Every line from the one with "Screen dimensions: 644x298" to the final line of the records should be printed exactly as it is, with pictures left out.
________________________________________
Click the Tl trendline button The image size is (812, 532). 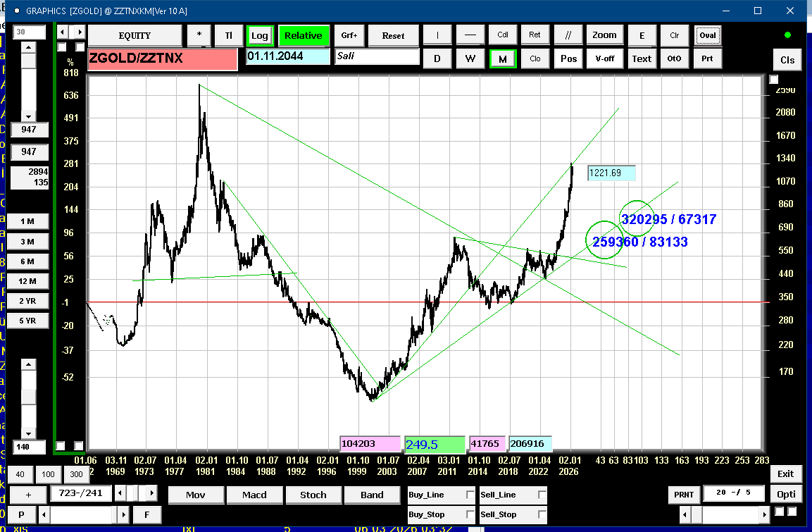pos(228,35)
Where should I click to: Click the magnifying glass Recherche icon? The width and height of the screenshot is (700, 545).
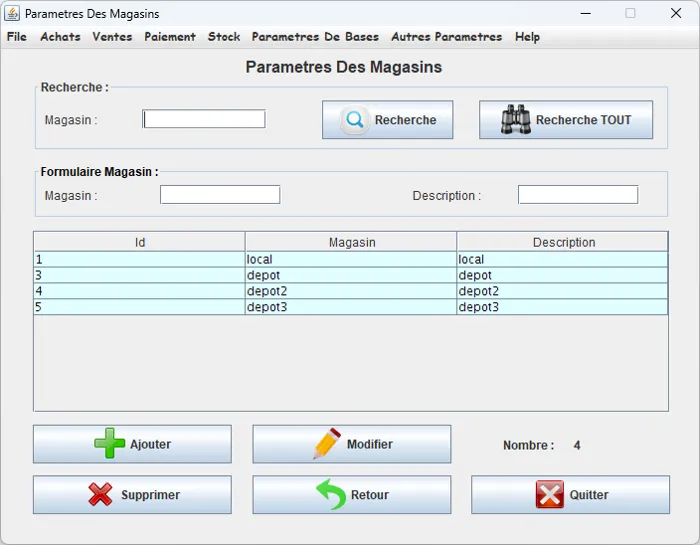[x=355, y=120]
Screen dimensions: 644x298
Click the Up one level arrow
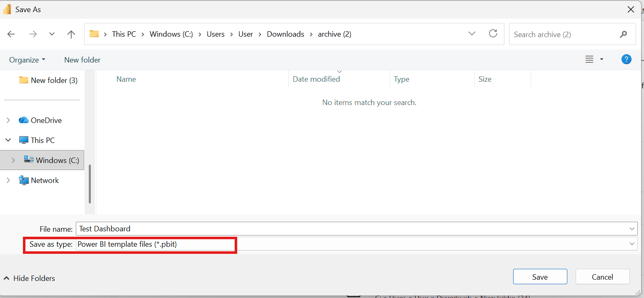[x=71, y=34]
________________________________________
#### Expected answer:
Screen dimensions: 644x298
Click the Up one level arrow
[x=71, y=34]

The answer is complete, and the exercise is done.